PyCon Sweden 2021

Airflow 2.0 for ML pipelines – design, implementation and management
2021-10-21 , Workshops

Live Stream: https://youtu.be/qWvJSIgOcPU

With a lot of changes under the hood with Airflow 2.0, the workshop aims to give an overview on major updates in Airflow 2.0 from 1.0, major components and working of Airflow and hands-on demo of implementation and management of an end-to-end Machine Learning pipeline. Without a pipeline in-place, management of multiple Machine Learning stages in production can be difficult.

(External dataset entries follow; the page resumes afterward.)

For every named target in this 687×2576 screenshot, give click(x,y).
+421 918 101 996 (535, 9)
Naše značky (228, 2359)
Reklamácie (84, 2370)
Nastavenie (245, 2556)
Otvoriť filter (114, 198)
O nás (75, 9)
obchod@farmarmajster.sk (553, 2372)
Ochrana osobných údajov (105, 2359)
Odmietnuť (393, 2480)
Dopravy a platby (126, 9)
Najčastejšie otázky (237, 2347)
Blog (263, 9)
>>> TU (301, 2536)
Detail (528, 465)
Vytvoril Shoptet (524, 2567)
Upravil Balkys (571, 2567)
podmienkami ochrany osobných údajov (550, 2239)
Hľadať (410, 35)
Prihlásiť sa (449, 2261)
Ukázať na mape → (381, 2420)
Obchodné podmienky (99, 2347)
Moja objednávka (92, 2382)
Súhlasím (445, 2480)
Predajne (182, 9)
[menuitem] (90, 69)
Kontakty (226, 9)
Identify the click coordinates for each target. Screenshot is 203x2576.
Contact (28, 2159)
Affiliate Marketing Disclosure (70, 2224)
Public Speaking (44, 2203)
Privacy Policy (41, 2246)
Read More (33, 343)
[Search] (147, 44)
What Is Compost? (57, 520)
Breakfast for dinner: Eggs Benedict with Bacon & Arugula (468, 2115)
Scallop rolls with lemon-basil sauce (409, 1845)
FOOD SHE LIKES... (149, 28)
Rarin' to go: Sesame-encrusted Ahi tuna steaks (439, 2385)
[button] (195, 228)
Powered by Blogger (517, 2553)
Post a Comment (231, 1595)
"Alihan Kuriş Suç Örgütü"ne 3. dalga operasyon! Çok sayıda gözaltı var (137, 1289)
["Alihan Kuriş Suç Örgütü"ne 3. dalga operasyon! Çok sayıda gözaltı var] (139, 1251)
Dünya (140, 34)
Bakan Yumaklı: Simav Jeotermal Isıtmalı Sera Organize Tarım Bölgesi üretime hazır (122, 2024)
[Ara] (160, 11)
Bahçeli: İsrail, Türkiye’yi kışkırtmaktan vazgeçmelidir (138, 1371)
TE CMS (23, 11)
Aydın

This gives an overview of simplified process and management of Python based ML projects using Airflow.


Prerequisites

  1. Install Docker Desktop (with minimum 3GB memory allocated)
  2. Start Docker engine
  3. Clone the workshop repo with git clone https://github.com/pycon-ml/airflow_workshop.git
  4. Run docker-compose pull inside repo folder airflow_workshop

Agenda

  • 05 min: Introduction

  • 05 min: Major changes in Airflow 2.0

  • 05 min: Pre-requisites setup overview

  • 10 min: Walkthrough of different backend components

  • 10 min: Different stages of a DAG file – steps and operators

  • 10 min: Dynamic DAG creation to improve parallelism

  • 15 min: How to trigger Airflow DAG runs

  • 15 min: Debug and clear Airflow task errors

  • 10 min: Overview of production-level Airflow-based architecture

  • 05 min: Wrap up questions

Alen Jacob is a Machine Learning Engineer at H&M and have a Masters' Degree in Computational Linguistics.

Scott Zhou is a competence lead for Machine Learning Engineers at H&M and a Machine Learning Engineer himself.

Lini Jose is a Machine Learning Engineer at H&M.

Nitin Bisht is a Software Engineer at H&M.